Did you know that we make over 200 decisions daily concerning food?
I didn’t. And that was just one fact I learnt from Dr. Brian Wansink‘s book, Mindless Eating: Why We Eat More Than We Think.
Brian is a highly experienced academic, scientist and marketing researcher specialising in food and consumer behaviour. Brian’s smart, funny and active on Twitter. Check out Brian’s Twitter here.
He doesn’t advocate going on diets, eating only vegetables or abstaining from any type of food. Brian simply emphasises that we take a closer look at how and what we’re eating. Not that we all want to go on a diet or concentrate too much on what we’re eating. Brian believes, “The best diet is the one you don’t know you’re on.”
As we age, over the years we commonly become heavier and heavier and Brian shows us potential ways that this could have happened. There’s countless stories of people adopting relaxed eating habits then not noticing that they’re a few sizes larger.

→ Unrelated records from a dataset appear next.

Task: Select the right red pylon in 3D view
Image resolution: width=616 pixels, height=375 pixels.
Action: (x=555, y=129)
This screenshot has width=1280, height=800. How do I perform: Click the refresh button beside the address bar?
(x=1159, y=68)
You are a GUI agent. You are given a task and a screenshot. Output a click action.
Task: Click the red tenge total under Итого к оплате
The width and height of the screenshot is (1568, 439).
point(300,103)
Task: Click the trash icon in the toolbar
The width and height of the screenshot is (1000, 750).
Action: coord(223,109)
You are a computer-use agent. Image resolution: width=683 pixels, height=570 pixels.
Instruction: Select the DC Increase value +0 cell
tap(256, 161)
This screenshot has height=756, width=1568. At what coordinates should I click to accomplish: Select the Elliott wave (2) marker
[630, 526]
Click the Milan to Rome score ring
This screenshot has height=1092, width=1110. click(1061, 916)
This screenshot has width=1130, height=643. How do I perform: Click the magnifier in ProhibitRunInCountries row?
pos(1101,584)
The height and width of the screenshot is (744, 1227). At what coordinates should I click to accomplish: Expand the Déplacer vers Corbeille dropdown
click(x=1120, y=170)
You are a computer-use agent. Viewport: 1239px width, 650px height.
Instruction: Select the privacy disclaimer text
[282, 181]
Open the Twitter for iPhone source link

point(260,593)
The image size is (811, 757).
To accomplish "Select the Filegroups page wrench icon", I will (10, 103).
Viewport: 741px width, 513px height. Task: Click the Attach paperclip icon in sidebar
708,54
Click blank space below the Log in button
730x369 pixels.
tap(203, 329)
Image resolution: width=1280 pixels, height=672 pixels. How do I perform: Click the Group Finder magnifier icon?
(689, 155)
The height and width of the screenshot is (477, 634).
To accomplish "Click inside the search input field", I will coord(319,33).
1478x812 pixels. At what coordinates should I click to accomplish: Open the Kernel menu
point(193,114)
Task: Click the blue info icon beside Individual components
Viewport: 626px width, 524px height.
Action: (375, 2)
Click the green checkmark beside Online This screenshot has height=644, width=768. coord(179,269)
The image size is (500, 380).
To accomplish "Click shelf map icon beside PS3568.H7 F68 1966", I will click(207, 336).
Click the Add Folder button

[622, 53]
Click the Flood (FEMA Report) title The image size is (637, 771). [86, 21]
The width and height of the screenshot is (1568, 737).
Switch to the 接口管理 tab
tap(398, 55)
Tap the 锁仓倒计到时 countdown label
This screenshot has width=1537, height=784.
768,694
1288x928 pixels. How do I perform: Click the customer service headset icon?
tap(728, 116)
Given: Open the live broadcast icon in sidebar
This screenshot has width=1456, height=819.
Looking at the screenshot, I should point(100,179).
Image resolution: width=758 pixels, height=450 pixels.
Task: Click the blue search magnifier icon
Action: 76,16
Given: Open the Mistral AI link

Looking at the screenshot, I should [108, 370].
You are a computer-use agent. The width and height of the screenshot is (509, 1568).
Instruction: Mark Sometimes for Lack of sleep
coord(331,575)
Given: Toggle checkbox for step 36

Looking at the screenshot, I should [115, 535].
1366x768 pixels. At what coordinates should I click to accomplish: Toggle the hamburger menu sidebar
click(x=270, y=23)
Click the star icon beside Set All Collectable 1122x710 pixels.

Mindless Eating suggests easy ways we can adjust our eating habits to ensure we don’t jeopardise our health, while still enjoying the foods that we love.
Mindless Eating looks at:
- how there are hidden environmental factors which can shape our eating habits,
- how packaging and presentation of food affects how we eat,
- how our mood effects on our habits,
- comfort food patterns,
- fast food convenience and marketing, and
- useful tips for more mindful eating.
Apparently, it’s the details we need to take more notice of. When it comes to food – size matters. The size of our plates, the size of our servings, and the size of the packaging all have an effect on how we eat.
When we’re more mindful that we’re more likely to eat more if we eat straight from the packet or when we serve ourselves a full helping, we can make positive changes to ensure that we don’t mindlessly eat our way to gaining unnecessary weight.
If you’re looking to improve your eating habits, Brian suggests using the Power of Three where you make just three adjustments to your eating habits and tick them off a chart daily. These three habits could include either a) Policies such as, “I’ll start eating last and finish last” so as to maintain a slower eating pace or b) Trade Offs such as, “I can only have dessert if I’ve worked out today”.
These three daily habits should have about a 100 calorie difference in your consumption which can equal to 30 pounds or 13 kgs by the end of the year.
Parents & Food
Mindless Eating highlighted that parents have huge effects on how their children’s eating habits will develop. If adults have an aversion to a certain type of food, they can easily pass on that dislike to their children with a simple facial expression. Children are so impressionable; Mindless Eating explains that even babies and toddlers take cues from the people who feed them about the taste of their food.
I loved one particular story from the book. One fabulous parent told her two young boys that eating broccoli was like eating dinosaur trees. This change in perception from thinking broccoli is just another vegetable to it being an amazing role playing tool, managed to spark a revolution in their day care where most of the children thought it was cool to eat broccoli. Now that is excellent parenting.
Mindless or Mindful Choices
Mindless Eating is refreshingly full of useful information about our eating habits and how the food industry has progressed. It shows us ways we can take control of our consumption by being mindful of our choices one day at a time. Mindless Eating sparked an active website where you can find excerpts from the book and plenty of useful information.
This book is a fun and easy read if you’re wanting a little more insight to just some of those 200 food related decisions we make every day.
- Do you ever finish a meal and realise you didn’t taste any of it?
- Do you really know why our favourite foods are your favourites?
- How often do you eat straight from a packet?